Stored data:
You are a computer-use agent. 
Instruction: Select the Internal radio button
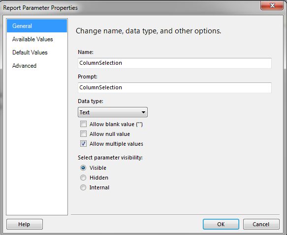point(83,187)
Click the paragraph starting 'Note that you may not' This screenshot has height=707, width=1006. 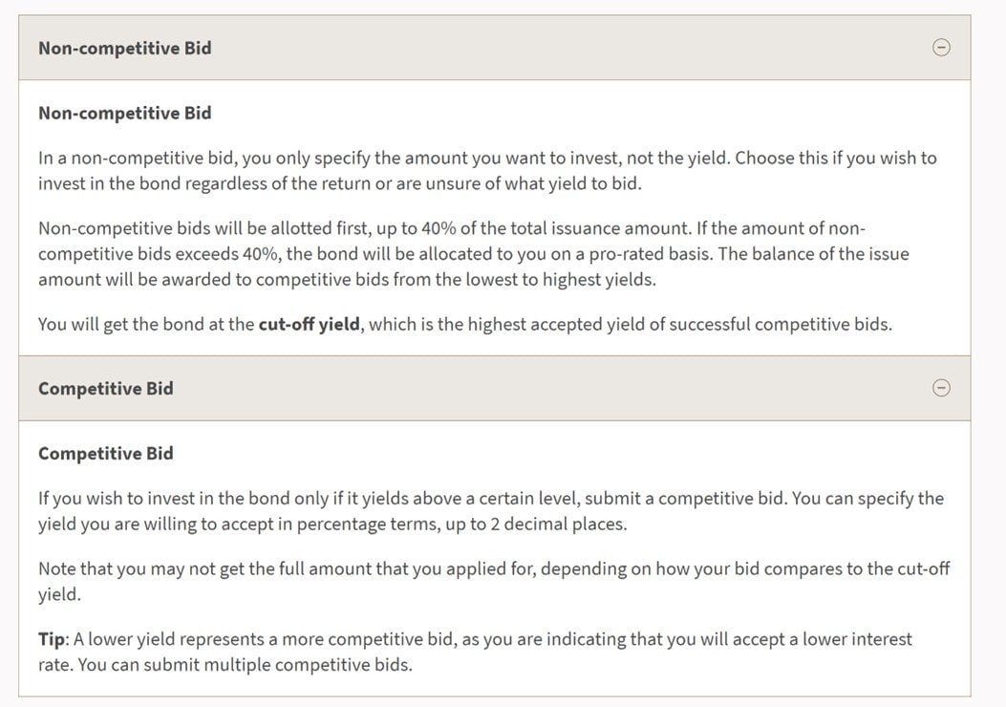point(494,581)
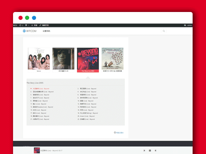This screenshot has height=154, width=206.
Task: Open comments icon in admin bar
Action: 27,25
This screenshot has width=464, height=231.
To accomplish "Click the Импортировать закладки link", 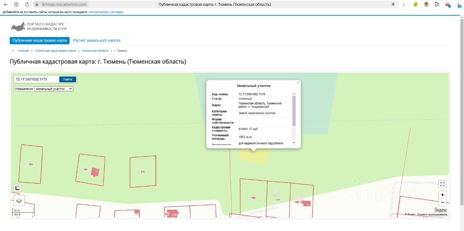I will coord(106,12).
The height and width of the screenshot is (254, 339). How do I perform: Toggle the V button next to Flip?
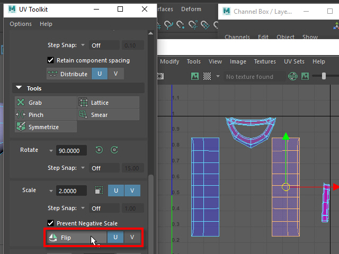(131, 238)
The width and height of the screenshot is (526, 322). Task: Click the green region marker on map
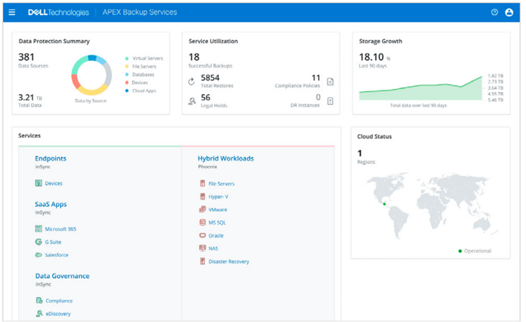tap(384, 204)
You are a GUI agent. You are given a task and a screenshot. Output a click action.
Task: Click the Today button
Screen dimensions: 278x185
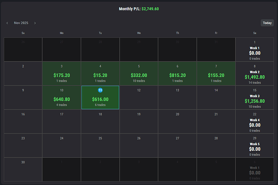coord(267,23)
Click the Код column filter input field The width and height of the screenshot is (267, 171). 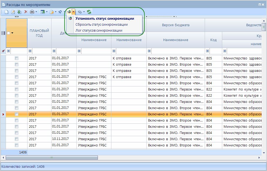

## Work required
Filter the entries down to the lines holding the string "agent". Copy each of those lines.

## Result of this task
You are a computer-use agent. 
You are a GUI agent. You are given a task and a screenshot. Output a click action.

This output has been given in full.